#### BRIEF:
Quote the part of the material that opens with the line containing "Screen dimensions: 1160x565" and runs through the end of the material, word for word and with the pictures omitted.

━━━ DATA SHOWN

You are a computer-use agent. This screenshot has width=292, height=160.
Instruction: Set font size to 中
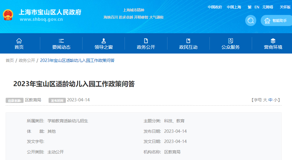[270, 100]
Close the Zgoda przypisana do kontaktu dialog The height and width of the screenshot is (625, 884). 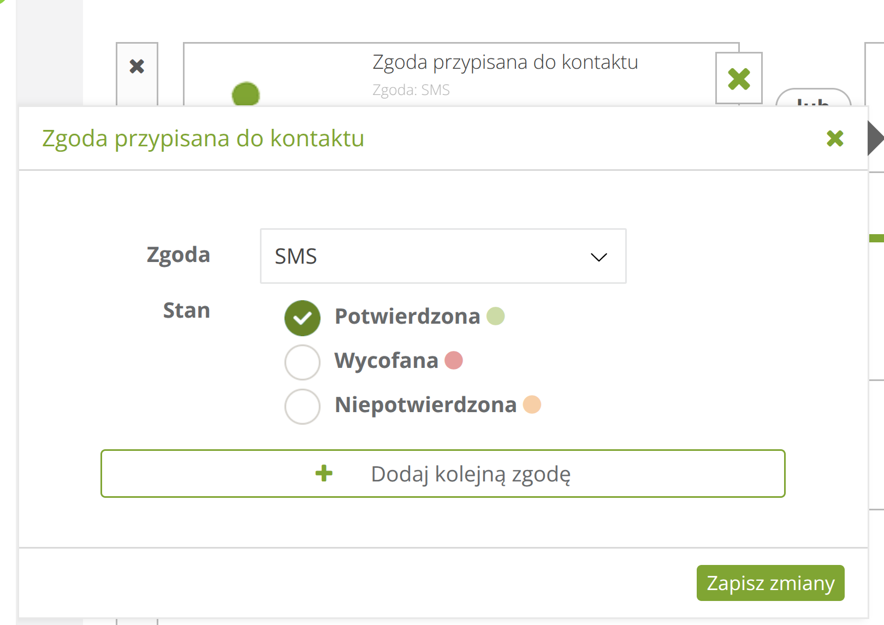coord(834,139)
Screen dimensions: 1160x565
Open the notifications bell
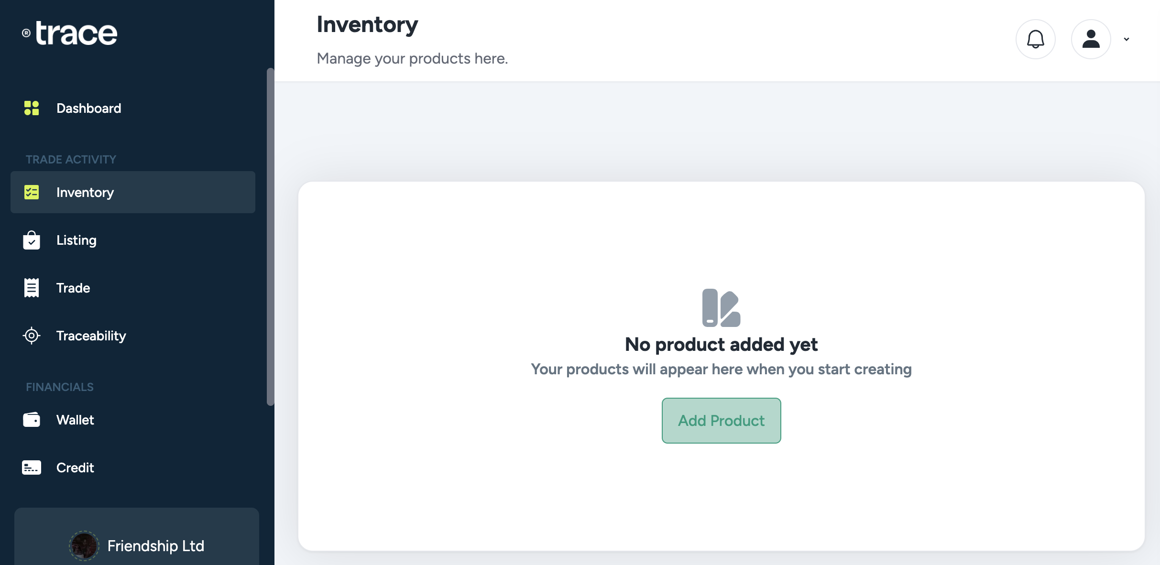[x=1035, y=39]
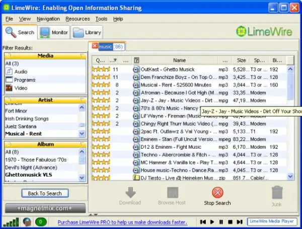Click the Stop Search button
The width and height of the screenshot is (302, 229).
(x=217, y=196)
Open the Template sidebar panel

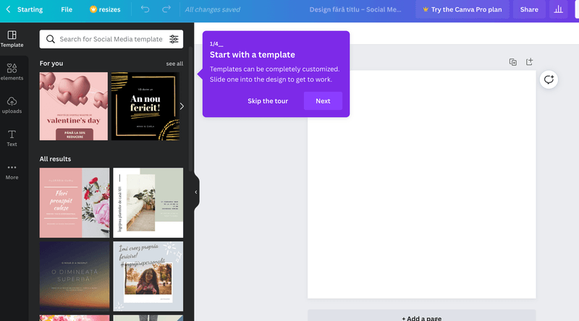[x=12, y=39]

━━━━━━

#### RESULT FOR THIS TASK:
Screen dimensions: 1160x565
Open the notifications bell
[x=1035, y=39]
Click the Stop Search button
The width and height of the screenshot is (302, 229).
(x=217, y=196)
Open the Template sidebar panel

[x=12, y=39]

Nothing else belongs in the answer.